Print the whole listing again, exactly as it stands.

---

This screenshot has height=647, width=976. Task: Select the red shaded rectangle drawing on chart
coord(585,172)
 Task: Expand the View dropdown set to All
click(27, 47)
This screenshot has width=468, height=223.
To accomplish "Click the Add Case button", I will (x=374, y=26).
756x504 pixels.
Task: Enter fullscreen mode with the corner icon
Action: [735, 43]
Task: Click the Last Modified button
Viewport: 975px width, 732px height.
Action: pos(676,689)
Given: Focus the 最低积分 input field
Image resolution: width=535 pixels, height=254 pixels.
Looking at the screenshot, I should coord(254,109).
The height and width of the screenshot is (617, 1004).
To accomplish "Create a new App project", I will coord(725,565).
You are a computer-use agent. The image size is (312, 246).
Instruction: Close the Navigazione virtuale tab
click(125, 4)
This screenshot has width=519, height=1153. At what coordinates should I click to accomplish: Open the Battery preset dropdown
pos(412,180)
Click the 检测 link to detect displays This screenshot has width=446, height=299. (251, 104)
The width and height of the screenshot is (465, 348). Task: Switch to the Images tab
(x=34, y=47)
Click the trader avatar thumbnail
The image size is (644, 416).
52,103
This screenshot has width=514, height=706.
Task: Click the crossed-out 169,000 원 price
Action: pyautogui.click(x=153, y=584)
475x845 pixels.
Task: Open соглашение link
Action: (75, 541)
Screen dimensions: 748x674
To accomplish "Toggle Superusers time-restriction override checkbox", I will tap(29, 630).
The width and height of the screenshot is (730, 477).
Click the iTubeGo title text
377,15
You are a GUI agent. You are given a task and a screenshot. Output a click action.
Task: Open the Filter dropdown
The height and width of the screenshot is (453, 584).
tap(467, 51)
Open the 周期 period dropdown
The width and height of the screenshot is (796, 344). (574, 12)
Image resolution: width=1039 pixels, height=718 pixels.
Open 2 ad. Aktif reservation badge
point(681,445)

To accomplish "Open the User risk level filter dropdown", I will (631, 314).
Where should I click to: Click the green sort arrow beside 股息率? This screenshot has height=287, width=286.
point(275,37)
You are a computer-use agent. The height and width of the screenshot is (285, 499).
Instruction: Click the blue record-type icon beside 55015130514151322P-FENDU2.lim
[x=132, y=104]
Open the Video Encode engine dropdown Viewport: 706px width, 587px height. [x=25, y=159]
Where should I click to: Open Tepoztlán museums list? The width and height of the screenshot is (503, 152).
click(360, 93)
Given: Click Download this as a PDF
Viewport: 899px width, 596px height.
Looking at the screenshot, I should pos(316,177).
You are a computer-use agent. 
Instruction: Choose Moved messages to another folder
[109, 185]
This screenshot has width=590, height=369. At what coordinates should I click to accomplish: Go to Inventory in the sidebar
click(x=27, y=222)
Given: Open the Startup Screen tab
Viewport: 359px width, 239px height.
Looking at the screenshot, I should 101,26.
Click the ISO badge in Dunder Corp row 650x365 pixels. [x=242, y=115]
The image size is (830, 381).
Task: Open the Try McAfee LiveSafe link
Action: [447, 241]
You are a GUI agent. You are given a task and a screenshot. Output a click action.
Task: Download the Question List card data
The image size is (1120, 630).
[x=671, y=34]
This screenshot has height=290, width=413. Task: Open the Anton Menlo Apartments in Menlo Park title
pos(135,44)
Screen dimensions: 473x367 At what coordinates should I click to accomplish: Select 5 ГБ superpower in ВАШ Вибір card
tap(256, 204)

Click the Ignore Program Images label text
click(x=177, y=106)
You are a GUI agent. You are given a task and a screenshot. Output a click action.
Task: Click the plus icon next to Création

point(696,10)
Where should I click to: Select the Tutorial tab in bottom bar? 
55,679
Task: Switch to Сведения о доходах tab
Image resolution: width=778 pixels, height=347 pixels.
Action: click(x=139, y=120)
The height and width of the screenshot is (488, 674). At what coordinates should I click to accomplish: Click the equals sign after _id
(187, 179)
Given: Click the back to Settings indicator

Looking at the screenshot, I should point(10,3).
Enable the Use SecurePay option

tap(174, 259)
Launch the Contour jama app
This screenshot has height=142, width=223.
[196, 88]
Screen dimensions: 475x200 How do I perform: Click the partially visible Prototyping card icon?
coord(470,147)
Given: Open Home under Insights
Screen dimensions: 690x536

---

Exercise output:
This screenshot has height=647, width=976. Task: Select the red shaded rectangle drawing on chart
coord(585,172)
 Task: Expand the View dropdown set to All
click(27, 47)
This screenshot has width=468, height=223.
To accomplish "Click the Add Case button", I will (x=374, y=26).
756x504 pixels.
Task: Enter fullscreen mode with the corner icon
Action: [735, 43]
Task: Click the Last Modified button
Viewport: 975px width, 732px height.
Action: pos(676,689)
Given: Focus the 最低积分 input field
Image resolution: width=535 pixels, height=254 pixels.
Looking at the screenshot, I should coord(254,109).
The height and width of the screenshot is (617, 1004).
To accomplish "Create a new App project", I will coord(725,565).
You are a computer-use agent. The image size is (312, 246).
Instruction: Close the Navigazione virtuale tab
click(125, 4)
This screenshot has width=519, height=1153. At what coordinates should I click to accomplish: Open the Battery preset dropdown
pos(412,180)
Click the 检测 link to detect displays This screenshot has width=446, height=299. (251, 104)
The width and height of the screenshot is (465, 348). Task: Switch to the Images tab
(x=34, y=47)
Click the trader avatar thumbnail
The image size is (644, 416).
52,103
This screenshot has width=514, height=706.
Task: Click the crossed-out 169,000 원 price
Action: pyautogui.click(x=153, y=584)
475x845 pixels.
Task: Open соглашение link
Action: (75, 541)
Screen dimensions: 748x674
To accomplish "Toggle Superusers time-restriction override checkbox", I will tap(29, 630).
The width and height of the screenshot is (730, 477).
Click the iTubeGo title text
377,15
You are a GUI agent. You are given a task and a screenshot. Output a click action.
Task: Open the Filter dropdown
The height and width of the screenshot is (453, 584).
tap(467, 51)
Open the 周期 period dropdown
The width and height of the screenshot is (796, 344). (574, 12)
Image resolution: width=1039 pixels, height=718 pixels.
Open 2 ad. Aktif reservation badge
point(681,445)

To accomplish "Open the User risk level filter dropdown", I will (631, 314).
Where should I click to: Click the green sort arrow beside 股息率? This screenshot has height=287, width=286.
point(275,37)
You are a computer-use agent. The height and width of the screenshot is (285, 499).
Instruction: Click the blue record-type icon beside 55015130514151322P-FENDU2.lim
[x=132, y=104]
Open the Video Encode engine dropdown Viewport: 706px width, 587px height. [x=25, y=159]
Where should I click to: Open Tepoztlán museums list? The width and height of the screenshot is (503, 152).
click(360, 93)
Given: Click Download this as a PDF
Viewport: 899px width, 596px height.
Looking at the screenshot, I should pos(316,177).
You are a computer-use agent. 
Instruction: Choose Moved messages to another folder
[109, 185]
This screenshot has width=590, height=369. At what coordinates should I click to accomplish: Go to Inventory in the sidebar
click(x=27, y=222)
Given: Open the Startup Screen tab
Viewport: 359px width, 239px height.
Looking at the screenshot, I should 101,26.
Click the ISO badge in Dunder Corp row 650x365 pixels. [x=242, y=115]
The image size is (830, 381).
Task: Open the Try McAfee LiveSafe link
Action: [447, 241]
You are a GUI agent. You are given a task and a screenshot. Output a click action.
Task: Download the Question List card data
The image size is (1120, 630).
[x=671, y=34]
This screenshot has height=290, width=413. Task: Open the Anton Menlo Apartments in Menlo Park title
pos(135,44)
Screen dimensions: 473x367 At what coordinates should I click to accomplish: Select 5 ГБ superpower in ВАШ Вибір card
tap(256, 204)

Click the Ignore Program Images label text
click(x=177, y=106)
You are a GUI agent. You are given a task and a screenshot. Output a click action.
Task: Click the plus icon next to Création

point(696,10)
Where should I click to: Select the Tutorial tab in bottom bar? 
55,679
Task: Switch to Сведения о доходах tab
Image resolution: width=778 pixels, height=347 pixels.
Action: click(x=139, y=120)
The height and width of the screenshot is (488, 674). At what coordinates should I click to accomplish: Click the equals sign after _id
(187, 179)
Given: Click the back to Settings indicator

Looking at the screenshot, I should point(10,3).
Enable the Use SecurePay option

tap(174, 259)
Launch the Contour jama app
This screenshot has height=142, width=223.
[196, 88]
Screen dimensions: 475x200 How do I perform: Click the partially visible Prototyping card icon?
coord(470,147)
Given: Open Home under Insights
Screen dimensions: 690x536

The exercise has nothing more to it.